## Consigne
Dans le passage sur la poésie reproduit plus bas, relevez tous les gestes que le poète accomplit sur les enveloppes reçues pour en faire une nouvelle page.

## Extrait du document

------------------------------------------------

Le plus souvent, ces repas ne se passent pas seul. Au contraire, ce sont des repas conviviaux, un peu comme on pourrait imaginer une lecture publique de poèmes quelque part, sous un arbre ou ailleurs. La poésie, même si on ne fait que « semblant de comprendre et de montrer, d’apprécier et de crier au scandale », se partage en traversant les espaces et le temps, circulant comme le sang dans un corps, mais toujours en s’adressant. Pour pointer l’importance de l’adresse dans ces poèmes, deux évocations d’emballage, en vis-vis sur deux pages, déploient deux « figures de solitudes » tout à fait exemplaires qui m’ont laissée longtemps sans voix. Je trouvais ce rapprochement tout simplement sidérant dans ce qu’il offrait à la méditation sur « qu’est-ce qu’on fait quand on écrit ? ». Ce face-à-face met en scène un « sac en plastique vide promené par le vent », image venue après avoir évoqué le désir d’écrire un poème « autour d’un vide qui prend forme en perdant sens » tel une « sorte de borie », et une enveloppe usagée dépliée après réception d’un colis ou d’une lettre. Le poète oppose le vol hasardeux d’un petit sac étanche et vide à tout un cérémonial visant à transformer les enveloppes des lettres et colis que le poète reçoit en nouvelle page pour un futur poème en les déployant, les lissant, les aplatissant, emballages sur lesquels il reste déjà des traces rêveuses, les adresses du destinataire et de l’expéditeur ; parfois, un mot aimable, « Amitiés. Signé F. » Ces emballages révèlent de surcroît leurs merveilleuses matières, leur forte concrétude :
cette matière-là n’est-elle pas sur la table et sous ton écriture qui la touche, la présence indéniable de gestes du passé dans un aujourd’hui qui a besoin qu’on le tienne un peu solide dans son désir d’aborder demain autrement qu’un sac plastique vide promené par le vent.

------------------------------------------------

## Données fournies

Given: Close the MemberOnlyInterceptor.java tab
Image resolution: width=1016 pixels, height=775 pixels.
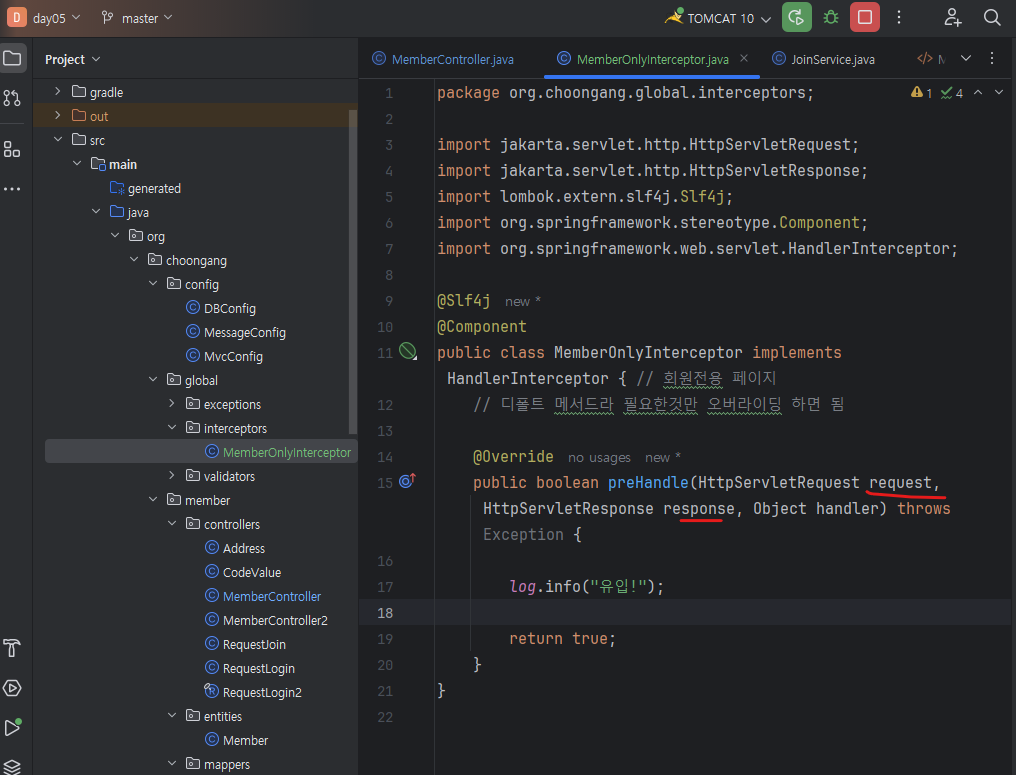Looking at the screenshot, I should [744, 59].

------------------------------------------------

## Corrigé
Il les déploie, les lisse et les aplatit.